• _Your task_
A faithful copy is needed of the lines below from the one with "How do I perform: Open" up to and including the one with "Task: Click the Attribute names section title"; set it down with no pictures and no other lines.

• _Supplied records_
★ ★ ★ ★

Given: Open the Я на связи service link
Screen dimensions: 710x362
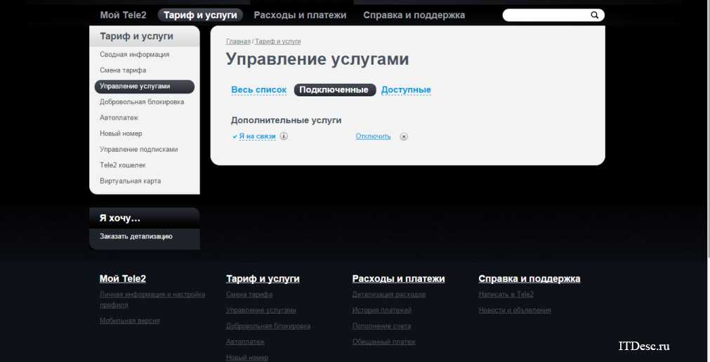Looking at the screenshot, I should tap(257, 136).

★ ★ ★ ★

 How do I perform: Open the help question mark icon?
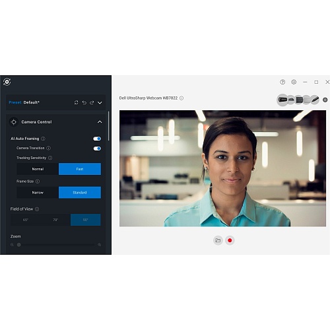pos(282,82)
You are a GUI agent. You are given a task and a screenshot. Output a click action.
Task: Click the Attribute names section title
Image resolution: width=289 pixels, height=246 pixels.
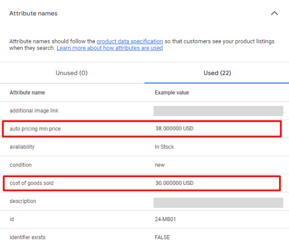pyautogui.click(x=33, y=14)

★ ★ ★ ★

• _Written reply_
 How do I perform: Open the help question mark icon?
pos(282,82)
You are a GUI agent. You are given a task and a screenshot. Output a click action.
Task: Click the Attribute names section title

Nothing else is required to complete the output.